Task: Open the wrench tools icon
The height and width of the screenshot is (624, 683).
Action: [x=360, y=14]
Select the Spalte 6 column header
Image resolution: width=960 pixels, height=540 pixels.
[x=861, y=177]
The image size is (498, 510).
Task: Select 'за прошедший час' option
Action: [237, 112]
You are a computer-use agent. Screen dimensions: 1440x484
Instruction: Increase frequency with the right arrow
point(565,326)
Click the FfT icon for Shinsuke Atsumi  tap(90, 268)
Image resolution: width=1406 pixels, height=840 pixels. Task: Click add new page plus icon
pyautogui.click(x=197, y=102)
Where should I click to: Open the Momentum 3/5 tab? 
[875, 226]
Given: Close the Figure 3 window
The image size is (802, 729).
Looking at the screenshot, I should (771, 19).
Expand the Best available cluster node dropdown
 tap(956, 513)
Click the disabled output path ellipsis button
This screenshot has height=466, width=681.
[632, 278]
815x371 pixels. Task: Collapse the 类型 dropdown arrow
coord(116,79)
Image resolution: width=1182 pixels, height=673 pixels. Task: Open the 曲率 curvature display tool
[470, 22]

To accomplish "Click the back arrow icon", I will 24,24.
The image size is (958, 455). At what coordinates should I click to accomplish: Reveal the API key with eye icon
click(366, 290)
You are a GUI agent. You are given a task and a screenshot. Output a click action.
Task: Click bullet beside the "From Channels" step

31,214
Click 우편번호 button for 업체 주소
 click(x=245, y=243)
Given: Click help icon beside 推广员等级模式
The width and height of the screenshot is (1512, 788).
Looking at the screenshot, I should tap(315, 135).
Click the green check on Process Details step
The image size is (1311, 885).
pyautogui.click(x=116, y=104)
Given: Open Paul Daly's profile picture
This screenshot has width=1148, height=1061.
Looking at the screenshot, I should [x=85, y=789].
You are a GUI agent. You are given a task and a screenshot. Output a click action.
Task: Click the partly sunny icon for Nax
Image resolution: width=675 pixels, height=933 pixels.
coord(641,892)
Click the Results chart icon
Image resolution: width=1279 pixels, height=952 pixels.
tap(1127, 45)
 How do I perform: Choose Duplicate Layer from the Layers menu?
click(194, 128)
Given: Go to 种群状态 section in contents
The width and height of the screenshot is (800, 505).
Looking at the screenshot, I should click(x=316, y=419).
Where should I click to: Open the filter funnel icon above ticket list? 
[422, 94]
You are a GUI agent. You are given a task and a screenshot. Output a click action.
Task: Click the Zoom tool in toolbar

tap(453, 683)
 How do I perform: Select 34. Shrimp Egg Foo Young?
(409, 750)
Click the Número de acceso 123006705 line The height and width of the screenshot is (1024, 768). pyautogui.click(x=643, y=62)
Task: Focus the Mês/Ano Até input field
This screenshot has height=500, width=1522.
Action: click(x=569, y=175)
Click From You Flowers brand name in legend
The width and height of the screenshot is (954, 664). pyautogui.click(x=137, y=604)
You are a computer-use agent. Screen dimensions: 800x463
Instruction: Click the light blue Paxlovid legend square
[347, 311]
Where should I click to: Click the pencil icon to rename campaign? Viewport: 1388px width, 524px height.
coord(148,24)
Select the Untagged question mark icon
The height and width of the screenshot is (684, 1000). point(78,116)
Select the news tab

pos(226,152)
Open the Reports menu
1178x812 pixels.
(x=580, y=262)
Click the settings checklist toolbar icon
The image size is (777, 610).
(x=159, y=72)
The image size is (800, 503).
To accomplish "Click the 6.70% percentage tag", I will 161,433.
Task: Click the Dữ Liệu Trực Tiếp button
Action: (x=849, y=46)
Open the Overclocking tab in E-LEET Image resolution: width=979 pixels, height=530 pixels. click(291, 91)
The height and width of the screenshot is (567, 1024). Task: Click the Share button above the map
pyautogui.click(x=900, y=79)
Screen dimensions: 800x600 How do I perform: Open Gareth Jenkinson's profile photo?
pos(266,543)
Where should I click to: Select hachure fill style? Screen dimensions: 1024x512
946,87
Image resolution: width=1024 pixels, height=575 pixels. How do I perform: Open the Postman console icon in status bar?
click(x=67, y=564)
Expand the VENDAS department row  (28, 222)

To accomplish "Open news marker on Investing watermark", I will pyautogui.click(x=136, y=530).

§ TASK REQUIREMENTS
Lines with the word "computer" in them should be copied from the preceding records.

§ YOUR SOLUTION
You are a computer-use agent. Screen dimensions: 1440x484
You are a computer-use agent. Screen dimensions: 800x463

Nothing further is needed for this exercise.